§ **DATA**:
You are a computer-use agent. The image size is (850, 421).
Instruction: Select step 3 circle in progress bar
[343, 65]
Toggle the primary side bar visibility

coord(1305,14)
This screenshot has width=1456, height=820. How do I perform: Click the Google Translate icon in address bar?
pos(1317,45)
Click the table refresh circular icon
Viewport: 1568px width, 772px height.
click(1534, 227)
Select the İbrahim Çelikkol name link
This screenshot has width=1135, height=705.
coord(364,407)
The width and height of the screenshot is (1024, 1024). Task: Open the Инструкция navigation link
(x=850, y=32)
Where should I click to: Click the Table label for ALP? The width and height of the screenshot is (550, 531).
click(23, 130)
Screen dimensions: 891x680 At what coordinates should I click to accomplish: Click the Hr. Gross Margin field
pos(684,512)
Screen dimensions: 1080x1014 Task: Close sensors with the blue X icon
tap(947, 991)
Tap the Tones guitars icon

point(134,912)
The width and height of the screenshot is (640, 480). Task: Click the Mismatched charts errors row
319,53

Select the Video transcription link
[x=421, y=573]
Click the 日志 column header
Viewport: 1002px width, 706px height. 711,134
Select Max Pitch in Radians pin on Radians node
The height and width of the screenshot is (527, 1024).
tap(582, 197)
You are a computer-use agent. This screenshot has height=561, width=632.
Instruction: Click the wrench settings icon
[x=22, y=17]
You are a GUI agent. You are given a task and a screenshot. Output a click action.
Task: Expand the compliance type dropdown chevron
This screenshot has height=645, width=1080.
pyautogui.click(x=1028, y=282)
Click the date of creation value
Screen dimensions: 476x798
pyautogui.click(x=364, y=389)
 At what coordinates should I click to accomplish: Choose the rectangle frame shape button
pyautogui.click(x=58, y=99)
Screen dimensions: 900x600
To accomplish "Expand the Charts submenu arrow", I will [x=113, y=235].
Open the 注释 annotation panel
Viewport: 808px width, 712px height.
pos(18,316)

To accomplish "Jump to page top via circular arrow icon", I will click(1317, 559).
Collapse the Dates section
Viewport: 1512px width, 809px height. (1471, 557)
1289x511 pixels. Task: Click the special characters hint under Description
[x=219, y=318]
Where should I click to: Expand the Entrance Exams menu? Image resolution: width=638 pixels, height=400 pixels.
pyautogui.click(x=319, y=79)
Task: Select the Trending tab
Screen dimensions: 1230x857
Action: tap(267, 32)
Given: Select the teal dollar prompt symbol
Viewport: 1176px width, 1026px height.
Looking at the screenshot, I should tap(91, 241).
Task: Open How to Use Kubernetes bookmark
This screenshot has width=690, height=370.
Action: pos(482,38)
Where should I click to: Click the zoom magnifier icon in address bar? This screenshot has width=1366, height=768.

§ **TASK DIRECTIONS**:
The data above should be returned exactly as written.

§ **RESPONSE TO THE TASK**:
You are a computer-use agent. The image size is (850, 421).
Instruction: Select step 3 circle in progress bar
[343, 65]
Toggle the primary side bar visibility

coord(1305,14)
This screenshot has width=1456, height=820. How do I perform: Click the Google Translate icon in address bar?
pos(1317,45)
Click the table refresh circular icon
Viewport: 1568px width, 772px height.
click(1534, 227)
Select the İbrahim Çelikkol name link
This screenshot has width=1135, height=705.
coord(364,407)
The width and height of the screenshot is (1024, 1024). Task: Open the Инструкция navigation link
(x=850, y=32)
Where should I click to: Click the Table label for ALP? The width and height of the screenshot is (550, 531).
click(23, 130)
Screen dimensions: 891x680 At what coordinates should I click to accomplish: Click the Hr. Gross Margin field
pos(684,512)
Screen dimensions: 1080x1014 Task: Close sensors with the blue X icon
tap(947, 991)
Tap the Tones guitars icon

point(134,912)
The width and height of the screenshot is (640, 480). Task: Click the Mismatched charts errors row
319,53

Select the Video transcription link
[x=421, y=573]
Click the 日志 column header
Viewport: 1002px width, 706px height. 711,134
Select Max Pitch in Radians pin on Radians node
The height and width of the screenshot is (527, 1024).
tap(582, 197)
You are a computer-use agent. This screenshot has height=561, width=632.
Instruction: Click the wrench settings icon
[x=22, y=17]
You are a GUI agent. You are given a task and a screenshot. Output a click action.
Task: Expand the compliance type dropdown chevron
This screenshot has height=645, width=1080.
pyautogui.click(x=1028, y=282)
Click the date of creation value
Screen dimensions: 476x798
pyautogui.click(x=364, y=389)
 At what coordinates should I click to accomplish: Choose the rectangle frame shape button
pyautogui.click(x=58, y=99)
Screen dimensions: 900x600
To accomplish "Expand the Charts submenu arrow", I will [x=113, y=235].
Open the 注释 annotation panel
Viewport: 808px width, 712px height.
pos(18,316)

To accomplish "Jump to page top via circular arrow icon", I will click(1317, 559).
Collapse the Dates section
Viewport: 1512px width, 809px height. (1471, 557)
1289x511 pixels. Task: Click the special characters hint under Description
[x=219, y=318]
Where should I click to: Expand the Entrance Exams menu? Image resolution: width=638 pixels, height=400 pixels.
pyautogui.click(x=319, y=79)
Task: Select the Trending tab
Screen dimensions: 1230x857
Action: tap(267, 32)
Given: Select the teal dollar prompt symbol
Viewport: 1176px width, 1026px height.
Looking at the screenshot, I should tap(91, 241).
Task: Open How to Use Kubernetes bookmark
This screenshot has width=690, height=370.
Action: pos(482,38)
Where should I click to: Click the zoom magnifier icon in address bar? This screenshot has width=1366, height=768.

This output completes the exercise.